• _Kurze Aufgabe A_:
Was bietet der Augustinerkeller in München laut dem ausgewählten Auszug sonntags an?

── Ausgewählter Auszug ──

Außerdem gebe es Kinderdisco-Veranstaltungen, wo Eltern tanzen könnten,
während ihre Kinder beschäftigt seien, sagt Leichsenring. Der Augustinerkeller
in München wiederum bietet sonntags Kinderbetreuung an, sodass Eltern den
Biergarten-Besuch in Ruhe genießen können. Veranstaltungen, die schon früh
beginnen, seien im Kommen, bestätigt auch Axel Ballreich, Vorstand des Verbands
der Musikspielstätten Livekomm. "Das spricht alle Leute an, die um 1.00, 2.00
Uhr nachts lieber im Bett liegen wollen." Zum Beispiel auch ältere Leute.

Diskriminierung und alte Rollenbilder?

Doch wieso braucht es ein Extra-Format nur für Mütter? Und was ist mit den
Vätern, die nachts ebenfalls aufstehen, um Windeln zu wechseln oder Fläschchen
zu geben? Im Internet findet sich neben begeisterten Kommentaren zu "Mama geht
Tanzen" deshalb einige Kritik. Manche empfinden es als diskriminierend, dass
Männer ausgeschlossen sind. Andere stoßen sich an dem Namen "Mama geht Tanzen",
weil dieser Frauen zu sehr auf ihre Rolle als Mütter reduziere.

───
── Angezeigte Daten ──

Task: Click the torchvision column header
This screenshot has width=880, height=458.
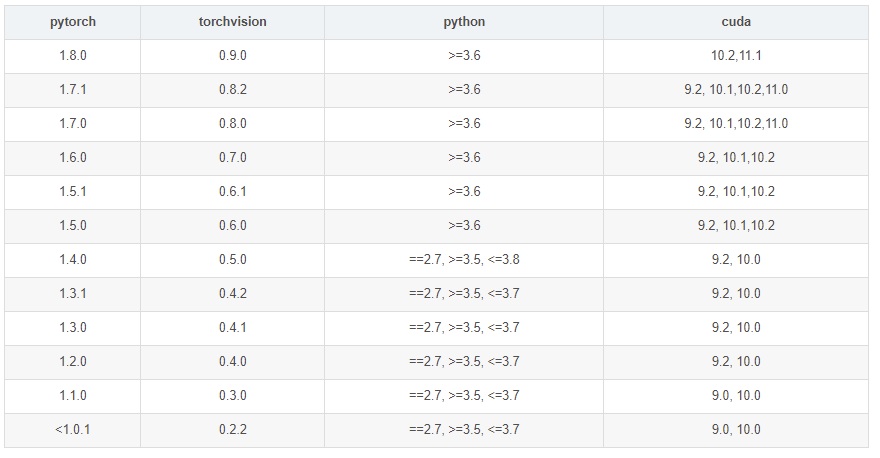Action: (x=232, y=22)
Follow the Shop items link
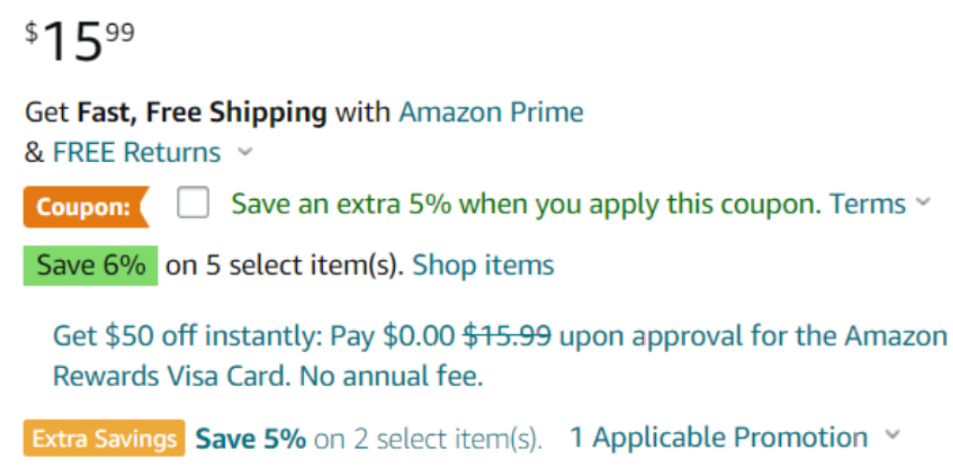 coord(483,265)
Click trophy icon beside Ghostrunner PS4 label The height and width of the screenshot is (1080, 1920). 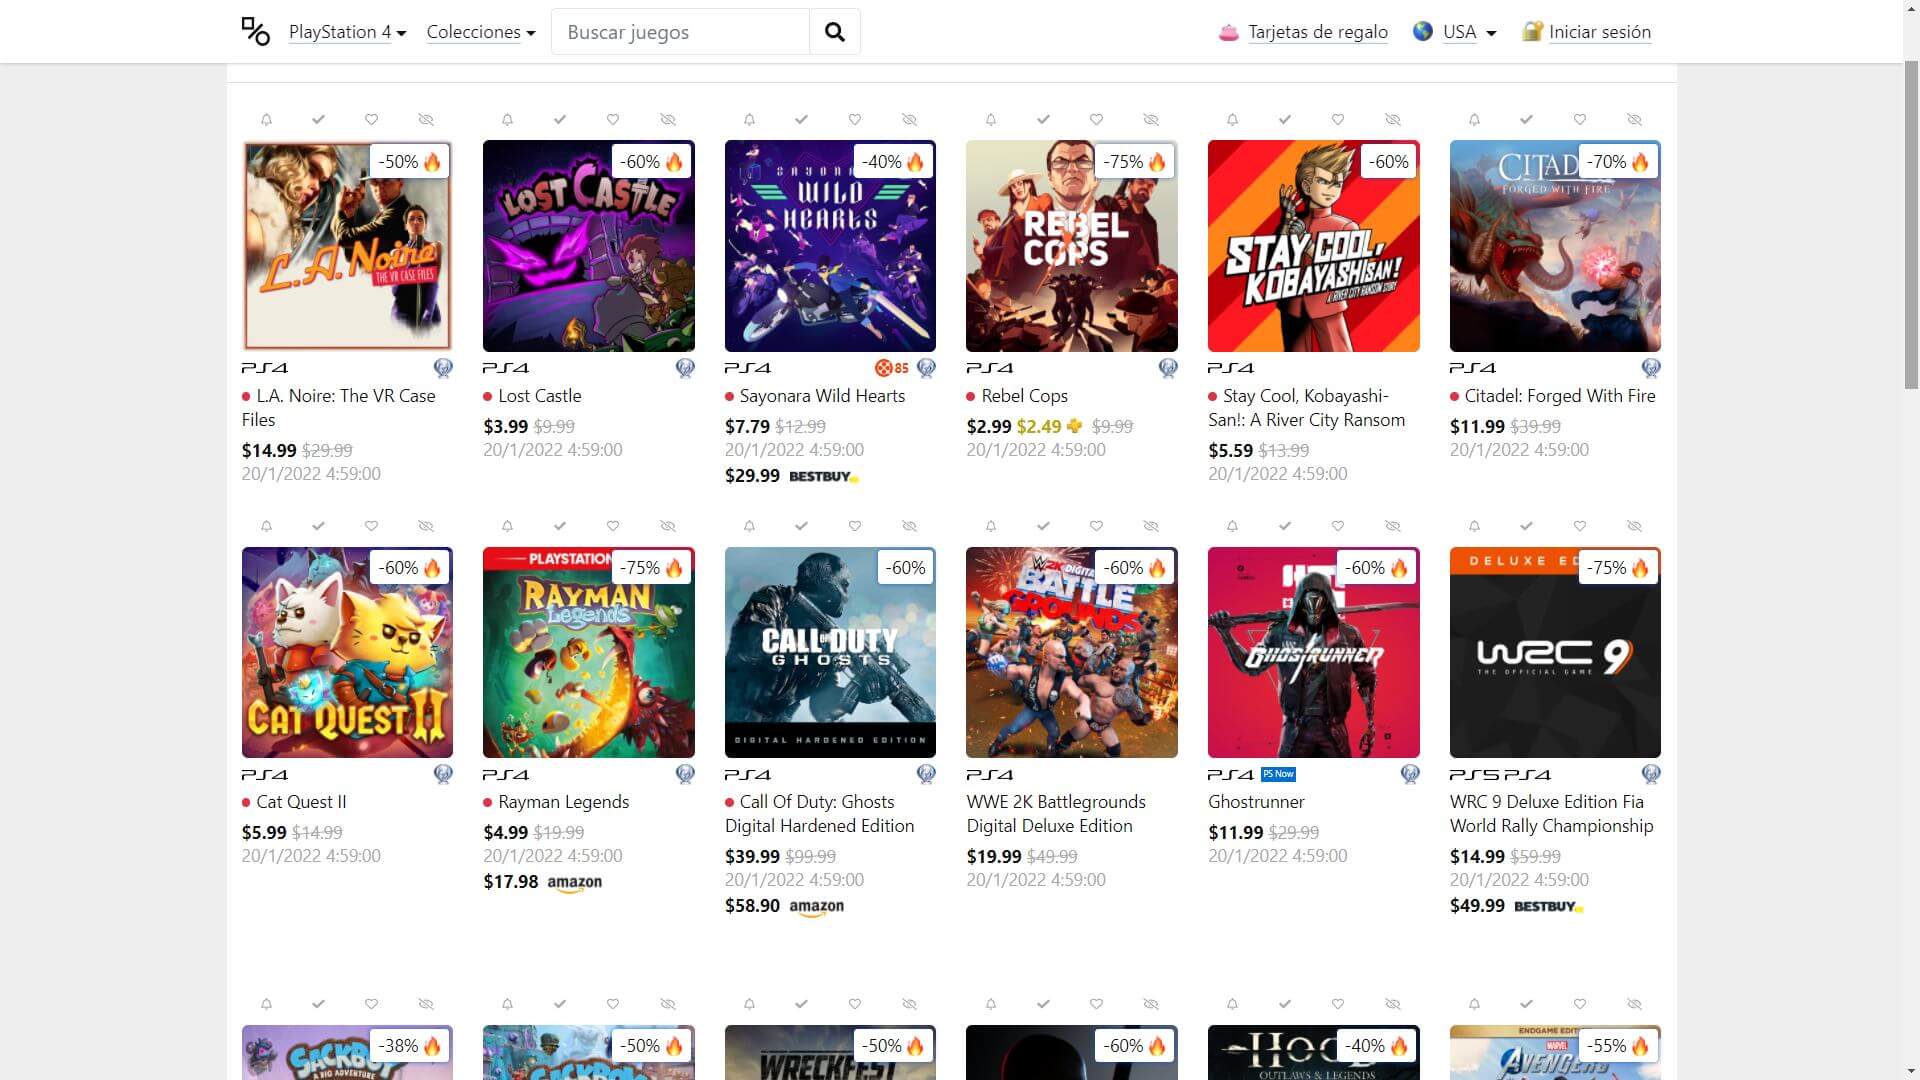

───

• _Kurze Aufgabe B_:
Stelle alle Zeilen oben unter „Angezeigte Daten“ als Markdown-Tabelle mit den Spalten „Nr.“ und „Inhalt“ dar, wobei leere Zeilen entfallen. Lass die Bilder in der Antwort weg.

• _Ergebnis der Übung A_:
Er bietet Kinderbetreuung an, damit Eltern den Biergarten-Besuch in Ruhe genießen können.

• _Ergebnis der Übung B_:
| Nr. | Inhalt |
|---|---|
| 1 | Task: Click the torchvision column header |
| 2 | This screenshot has width=880, height=458. |
| 3 | Action: (x=232, y=22) |
| 4 | Follow the Shop items link |
| 5 |  coord(483,265) |
| 6 | Click trophy icon beside Ghostrunner PS4 label The height and width of the screenshot is (1080, 1920).  |